A targeted-maximum-likelihood update that fluctuates both arms'
cause-specific hazards to solve the efficient-influence-function estimating
equations of the win probability and loss probability directly,
rather than plugging pointwise-targeted risk curves into the win functional
(which is what getWinRatio() does).
For prioritized events \(k = 1, \ldots, K\) (first = highest priority) with
treated-arm cumulative incidences \(G_k\) and control-arm \(H_k\), the
win probability over horizon \(\tau\) is
$$P(win) = S_G(\tau)\sum_k H_k(\tau)
+ \sum_{a \ge 2} G_a(\tau) \sum_{k<a} H_k(\tau)
+ \sum_k \int_0^\tau [G_k(\tau) - G_k(t)] \, dH_k(t),$$
and \(P(loss)\) swaps the arms. The clever covariate for each functional is
the gradient-weighted combination of the pointwise clever covariates over the
full event-time grid (the chain rule analogue of targetRMST()'s
time-integrated clever covariate), so the win integral is evaluated on every
event time rather than the getWinRatio() target-time grid. Because the
gradient coefficients depend on both arms' current curves, they are
recomputed at every fluctuation step and the two arms are updated jointly
until \(P_n D_{win} \approx P_n D_{loss} \approx 0\).
Compared to the plug-in this removes the target-grid discretization of the
win integral and solves the functional's own estimating equation, which
matters most for sparse target grids and for the win odds / net benefit.

Activity list
A: Please translate this sentence from the win-probability update description into Spanish: "Compared to the plug-in this removes the target-grid discretization of the win integral and solves the functional's own estimating equation, which matters most for sparse target grids and for the win odds / net benefit."
B: Write a continuation of the win-probability update description, starting after its final sentence.
The lines on this page have no connection to the win-probability update description.

Recorded information
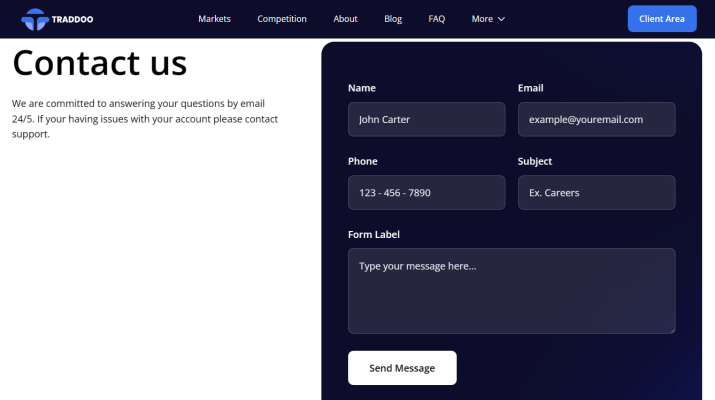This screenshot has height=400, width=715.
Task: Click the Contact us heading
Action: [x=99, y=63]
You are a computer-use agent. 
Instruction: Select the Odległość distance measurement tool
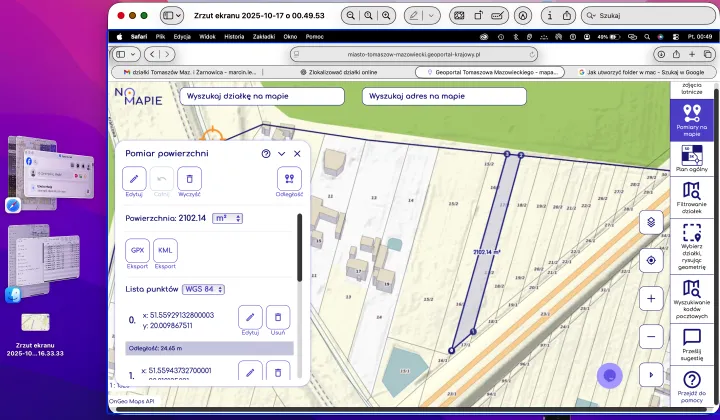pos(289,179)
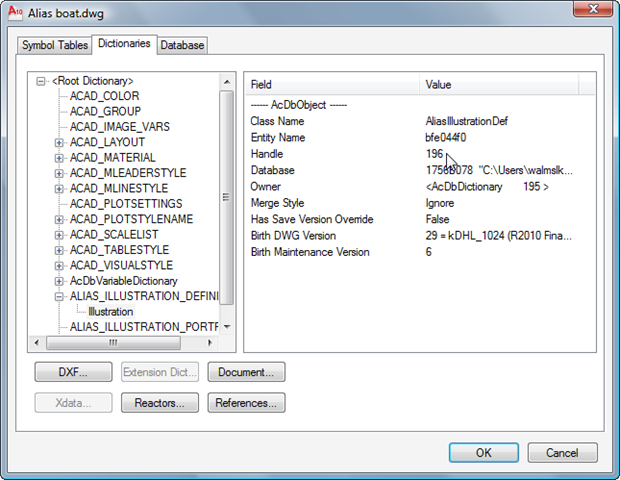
--
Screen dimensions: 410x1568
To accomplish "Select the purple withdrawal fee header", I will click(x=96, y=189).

Outputs by task
A: En comparación con el plug-in, esto elimina la discretización de la integral de victoria en la malla de tiempos objetivo y resuelve la ecuación de estimación propia del funcional, lo que importa sobre todo en mallas objetivo poco densas y para las odds de victoria / el beneficio neto.

B:
Derivation: notes/target-win-ratio.md in the source repository.
Arguments
- ConcreteEst
a
"ConcreteEst"object fromdoConcrete().- Horizon
numeric: the comparison horizon \(\tau\). Defaults to the largest target time; snapped down to the nearest evaluation time.
- Intervention
length-2 numeric:
ConcreteEstlist indices of the treated and control interventions, in that order.- TargetEvent
numeric: event types in priority order (first = highest, e.g. death). Defaults to the fitted target events in their given order.
- MaxUpdateIter
integer: maximum fluctuation steps.
- OneStepEps
numeric: initial step size for the fluctuation.
- Signif
numeric (default 0.05): alpha for CIs and two-sided p-values.
- EICStopRule
one of
"hybrid"(default),"relative","absolute": stopping rule for the (win, loss) estimating equations.- EICStopAbsTol
numeric absolute tolerance for the
"absolute"and"hybrid"rules. Defaults to0.02 / sqrt(n)(the functionals are probabilities, so the risk-scale default applies).- Verbose
logical: print per-step convergence diagnostics.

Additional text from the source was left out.